Israel charged Zaghal with hurling a petrol bomb, which he denies. His mother Najah said he was shot by a man guarding a Jewish settlement near their home in East Jerusalem.

A police statement released the night Zaghal was shot said Border Police officers shot at and critically wounded an unnamed teen after they sensed their lives were in danger.

As a Jerusalem resident, Zaghal's case went to an Israeli civil court. The judge ordered him placed under house arrest, but outside his neighbourhood, until the end of his trial.

The day of his release, Zaghal said he jumped for joy. But the celebrations were muted as he was about to undergo surgery for brain damage caused by the shooting, his mother said.

Among the 240 Palestinians released by Israel during a November pause in the Gaza war, Zaghal is one of 104 under the age of 18. In exchange, Hamas released 110 women, children and foreigners abducted on Oct. 7.

More than half the Palestinians released as part of the deal were detained without charge, Israel's records showed.

Since 2000, the Israeli military has detained some 13,000 Palestinian children, almost all boys between the ages of 12 and 17, said Defense for Children International-Palestine (DCIP).

"Everywhere a Palestinian child turns, there is the Israeli military to exert some kind of control over their life," said DCIP advocacy officer Miranda Cleland.

Israel says it arrests Palestinians on suspicion of attacking or planning attacks against its citizens. Its military said enforcement agencies in the occupied West Bank "work to protect the rights of minors throughout all administrative and criminal proceedings".

In the West Bank, Palestinians and Israelis are subjected to different legal systems. Palestinians, including minors, are prosecuted in a military court.

Based on collected affidavits from 766 children detained between 2016 and 2022, DCIP found about 59% were abducted by soldiers at night.

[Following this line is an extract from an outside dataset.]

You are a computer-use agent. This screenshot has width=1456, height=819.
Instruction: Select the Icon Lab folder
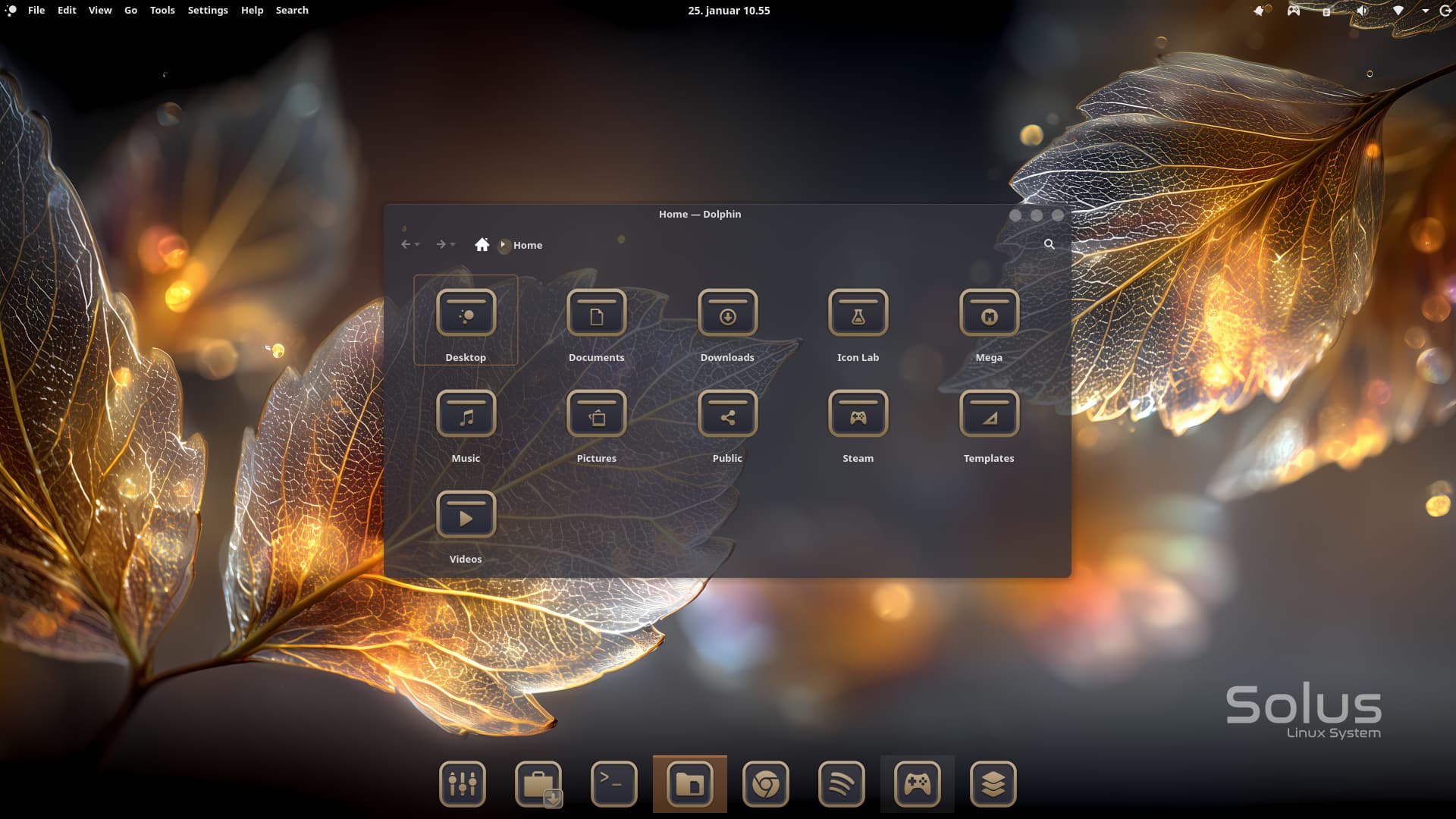[x=858, y=312]
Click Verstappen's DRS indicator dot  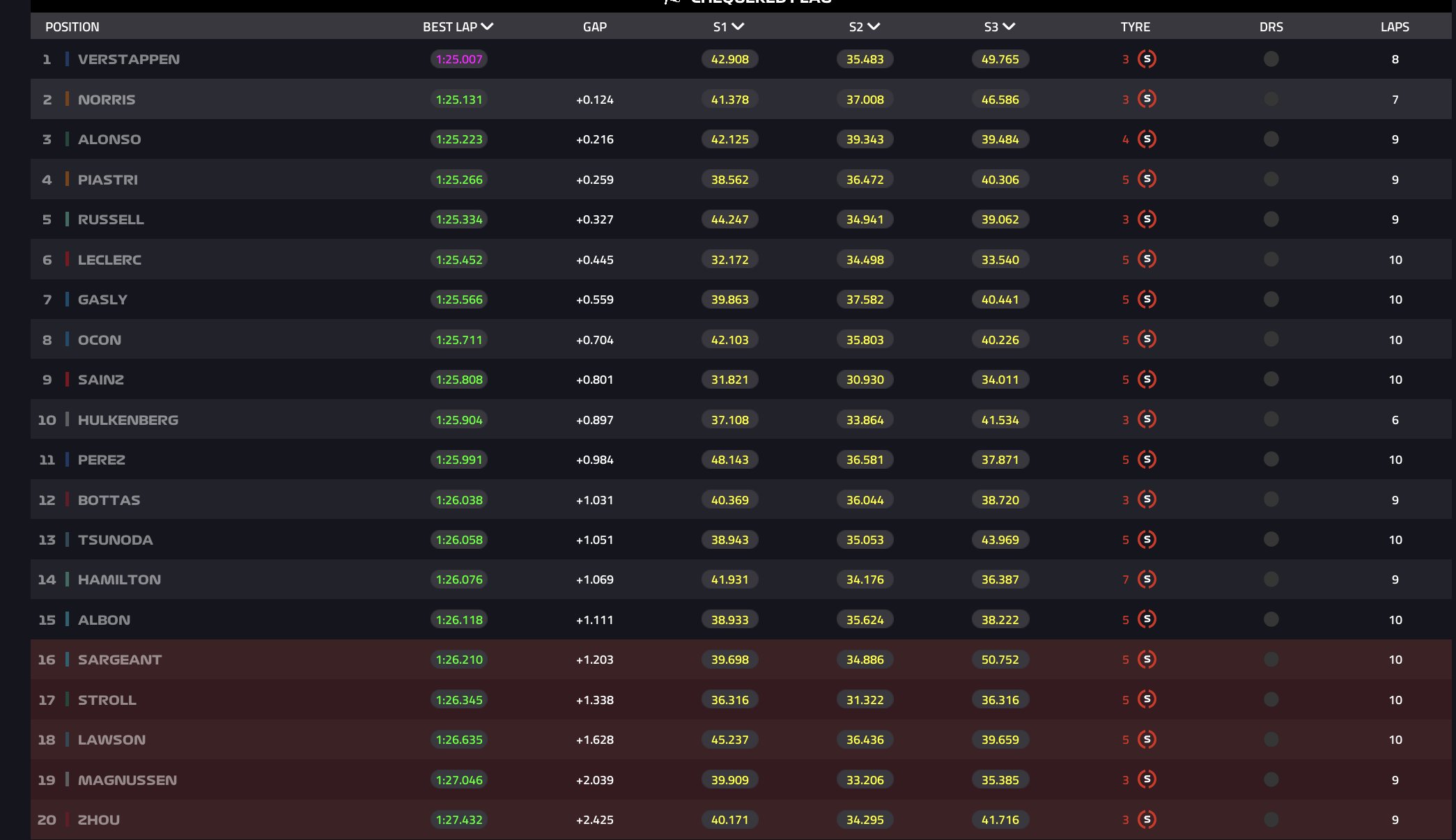[x=1271, y=59]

Some 75% of children were subjected to physical violence and 97% were interrogated without a family member or lawyer present. One in four are placed in solitary confinement for two or more days even before the beginning of a trial, said Cleland.

Lawyers work on getting children plea deals, she said, because the conviction rate is above 95%.

One of the challenges in post-release counselling is that teens expect to be re-arrested – and many are, said Dr. Samah Jabr, a psychiatrist who heads the Palestinian Health Ministry's mental health unit.

Zaghal said he had been detained by Israeli forces twice before. The first time, at 12, he said soldiers beat him with their rifles while he was playing with his cousin in Jericho. He said they accused him of hurling rocks, which he denied.

Throwing stones is the most common charge against Palestinian minors detained in the West Bank, punishable by up to 20 years in prison under Israeli military law, said Palestinian rights group Addameer.

Zaghal remembers going to swim at a Tel Aviv pool with his late father on the weekends, and wants to become a lifeguard. He said he loved school and was eager to go back.

Israel's Education Ministry said Palestinians released from Israeli detention would not attend its schools until January 2024 and would instead be visited by assigned officers.

It did not respond to Reuters questions on the reason for this decision.